У Гамлета, вопреки всему, что рассказывает Брандес, нет и вопроса о том, можно ли убивать. Более того, он убивает, и без всякой нужды, двух бывших своих друзей, - только потому, что они ввязались в дело. Брута же Шекспир возвысил до своего понимания наказания и преступника, при котором наказание допускается лишь потому, что иначе нельзя овладеть духом человека. Эта великая мысль, - до которой еще не додумалось даже наше время, обращающее людей в злодеев, чтоб иметь более красивый предлог и объяснение живущему в них чувству мести, - была безусловно чужда английскому Возрождению, еще так близко связанному с эпохой Генриха VIII, при котором до 75000 человек были казнены за бродяжничество и мелкое воровство, эта мысль могла явиться только у Шекспира, так глубоко понимавшего и ценившего человека. Новейшая философия, хотя бы Канта, осуждает сострадание и оправдывает жестокость правосудия. Но Брут - философ, не порвавший связи с жизнью, и формальные построения не могут завести его в сферы тех абстракций, где человек становится понятием. Оттого-то Брут, хотя он и много учился, не кажется, сравнительно с другими людьми, существом особого рода. Он только выше, чище, глубже других. Посмотрите на его отношения к Порции. Заговорщик, воин, философ, он не перестает любить свою жену и стремиться к тому, чтоб и ее, как и всех, кто соприкасается с ним, сделать выше и лучше. Сперва он намеревается скрыть от нее свои планы. Но когда она рассказывает ему, что поранила себе бедро, чтоб испытать свою выносливость - Брут обещает все открыть ей. Читая эту сцену даже у Плутарха (она целиком у него заимствована Шекспиром), видя, как Брут умеет вдохнуть столько любви и мужества в женщину, понимаешь великие слова, которыми заканчивается "Юлий Цезарь". Когда слушаешь Порцию, становится ясно, как осмысленна и полна может быть связь между мужчиной и женщиной даже в том случае, когда мужчина идет на великий подвиг.
Когда мужчины норовят попасть на "праздное ложе" и берут в руки черепа, чтоб не глядеть в глаза настоящей смерти или даже невзгодам, они держатся, вместе с Брандесом, гамлетовских максим о женщинах. И даже Шекспиру их приписывают, забывая, что "Юлий Цезарь" был написан одновременно с "Гамлетом". Брандес знает, что делает, приписывая великому поэту гамлетовскую философию. Он угадал вкусы образованной толпы и преподносит ей под названием новейшей философии (т. е. самого лучшего, что бывает на свете) именно то отношение к людям вообще и к женщинам в частности, которое делает жизнь наиболее легкою.

_Задание A_
Объясните по фрагменту о Бруте и Гамлете, почему Брут много учился, но не кажется существом особого рода по сравнению с другими людьми.
_Задание B_
С каким произведением, согласно фрагменту о Бруте и Гамлете, одновременно был написан «Юлий Цезарь»?

Записи, выбранные из собрания

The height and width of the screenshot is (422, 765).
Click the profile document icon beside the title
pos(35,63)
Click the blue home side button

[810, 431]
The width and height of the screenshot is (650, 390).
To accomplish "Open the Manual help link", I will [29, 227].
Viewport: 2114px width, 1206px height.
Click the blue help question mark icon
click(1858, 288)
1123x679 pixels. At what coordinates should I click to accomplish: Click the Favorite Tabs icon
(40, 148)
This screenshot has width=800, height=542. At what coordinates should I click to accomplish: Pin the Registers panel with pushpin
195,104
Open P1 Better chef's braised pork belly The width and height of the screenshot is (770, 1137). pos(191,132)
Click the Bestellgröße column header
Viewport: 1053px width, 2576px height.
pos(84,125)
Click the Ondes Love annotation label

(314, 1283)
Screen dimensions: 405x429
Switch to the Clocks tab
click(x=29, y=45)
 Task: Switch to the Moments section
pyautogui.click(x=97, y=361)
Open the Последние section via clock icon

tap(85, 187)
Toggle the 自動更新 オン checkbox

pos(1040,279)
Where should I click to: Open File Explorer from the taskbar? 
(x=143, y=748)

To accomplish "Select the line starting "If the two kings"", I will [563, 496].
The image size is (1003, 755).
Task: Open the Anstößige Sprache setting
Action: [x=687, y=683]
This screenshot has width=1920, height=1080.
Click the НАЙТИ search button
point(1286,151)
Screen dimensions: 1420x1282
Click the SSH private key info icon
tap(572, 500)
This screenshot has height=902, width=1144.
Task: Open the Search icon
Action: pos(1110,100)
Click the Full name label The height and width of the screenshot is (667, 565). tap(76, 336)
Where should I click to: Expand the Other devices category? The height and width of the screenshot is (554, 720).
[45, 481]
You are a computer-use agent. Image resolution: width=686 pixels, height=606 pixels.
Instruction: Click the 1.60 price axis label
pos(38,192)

_Итоговый ответ A_
Брут — философ, не порвавший связи с жизнью. Поэтому формальные построения не могут завести его в сферы абстракций, где человек становится понятием.

_Итоговый ответ B_
С «Гамлетом».